>> start Material supplied

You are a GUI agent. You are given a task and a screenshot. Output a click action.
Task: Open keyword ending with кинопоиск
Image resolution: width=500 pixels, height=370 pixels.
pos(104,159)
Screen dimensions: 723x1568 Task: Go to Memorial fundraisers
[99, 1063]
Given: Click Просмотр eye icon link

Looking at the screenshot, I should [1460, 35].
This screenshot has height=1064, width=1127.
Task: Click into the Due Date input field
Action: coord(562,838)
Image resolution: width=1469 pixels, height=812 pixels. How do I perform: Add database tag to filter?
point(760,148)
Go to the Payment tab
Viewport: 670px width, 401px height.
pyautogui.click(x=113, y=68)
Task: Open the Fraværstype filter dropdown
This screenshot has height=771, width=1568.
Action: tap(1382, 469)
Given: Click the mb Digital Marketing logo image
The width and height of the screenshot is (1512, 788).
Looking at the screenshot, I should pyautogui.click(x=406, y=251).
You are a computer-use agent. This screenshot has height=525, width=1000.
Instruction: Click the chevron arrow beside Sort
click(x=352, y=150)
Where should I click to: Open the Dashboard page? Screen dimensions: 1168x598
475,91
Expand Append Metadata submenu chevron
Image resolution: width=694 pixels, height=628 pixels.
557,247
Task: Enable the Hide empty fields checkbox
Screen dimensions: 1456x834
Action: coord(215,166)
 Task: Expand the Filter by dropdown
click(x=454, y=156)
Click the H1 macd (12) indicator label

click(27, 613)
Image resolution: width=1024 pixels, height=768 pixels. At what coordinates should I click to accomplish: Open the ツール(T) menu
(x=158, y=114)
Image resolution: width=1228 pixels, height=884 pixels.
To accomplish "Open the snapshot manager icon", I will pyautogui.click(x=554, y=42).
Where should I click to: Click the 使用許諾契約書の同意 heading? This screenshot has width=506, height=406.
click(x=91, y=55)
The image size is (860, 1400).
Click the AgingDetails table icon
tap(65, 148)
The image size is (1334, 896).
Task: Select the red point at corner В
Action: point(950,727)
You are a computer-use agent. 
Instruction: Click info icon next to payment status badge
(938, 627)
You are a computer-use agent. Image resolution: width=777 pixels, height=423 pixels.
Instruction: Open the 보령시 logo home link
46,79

>> end Material supplied

Aim of the exercise: Render every line of the listing as a Markdown table with the columns "Entry" and "Text", numbering each row and skipping blank lines.

Correct output:
| Entry | Text |
|---|---|
| 1 | You are a GUI agent. You are given a task and a screenshot. Output a click action. |
| 2 | Task: Open keyword ending with кинопоиск |
| 3 | Image resolution: width=500 pixels, height=370 pixels. |
| 4 | pos(104,159) |
| 5 | Screen dimensions: 723x1568 Task: Go to Memorial fundraisers |
| 6 | [99, 1063] |
| 7 | Given: Click Просмотр eye icon link |
| 8 | Looking at the screenshot, I should [1460, 35]. |
| 9 | This screenshot has height=1064, width=1127. |
| 10 | Task: Click into the Due Date input field |
| 11 | Action: coord(562,838) |
| 12 | Image resolution: width=1469 pixels, height=812 pixels. How do I perform: Add database tag to filter? |
| 13 | point(760,148) |
| 14 | Go to the Payment tab |
| 15 | Viewport: 670px width, 401px height. |
| 16 | pyautogui.click(x=113, y=68) |
| 17 | Task: Open the Fraværstype filter dropdown |
| 18 | This screenshot has height=771, width=1568. |
| 19 | Action: tap(1382, 469) |
| 20 | Given: Click the mb Digital Marketing logo image |
| 21 | The width and height of the screenshot is (1512, 788). |
| 22 | Looking at the screenshot, I should pyautogui.click(x=406, y=251). |
| 23 | You are a computer-use agent. This screenshot has height=525, width=1000. |
| 24 | Instruction: Click the chevron arrow beside Sort |
| 25 | click(x=352, y=150) |
| 26 | Where should I click to: Open the Dashboard page? Screen dimensions: 1168x598 |
| 27 | 475,91 |
| 28 | Expand Append Metadata submenu chevron |
| 29 | Image resolution: width=694 pixels, height=628 pixels. |
| 30 | 557,247 |
| 31 | Task: Enable the Hide empty fields checkbox |
| 32 | Screen dimensions: 1456x834 |
| 33 | Action: coord(215,166) |
| 34 |  Task: Expand the Filter by dropdown |
| 35 | click(x=454, y=156) |
| 36 | Click the H1 macd (12) indicator label |
| 37 | click(27, 613) |
| 38 | Image resolution: width=1024 pixels, height=768 pixels. At what coordinates should I click to accomplish: Open the ツール(T) menu |
| 39 | (x=158, y=114) |
| 40 | Image resolution: width=1228 pixels, height=884 pixels. |
| 41 | To accomplish "Open the snapshot manager icon", I will pyautogui.click(x=554, y=42). |
| 42 | Where should I click to: Click the 使用許諾契約書の同意 heading? This screenshot has width=506, height=406. |
| 43 | click(x=91, y=55) |
| 44 | The image size is (860, 1400). |
| 45 | Click the AgingDetails table icon |
| 46 | tap(65, 148) |
| 47 | The image size is (1334, 896). |
| 48 | Task: Select the red point at corner В |
| 49 | Action: point(950,727) |
| 50 | You are a computer-use agent.  |
| 51 | Instruction: Click info icon next to payment status badge |
| 52 | (938, 627) |
| 53 | You are a computer-use agent. Image resolution: width=777 pixels, height=423 pixels. |
| 54 | Instruction: Open the 보령시 logo home link |
| 55 | 46,79 |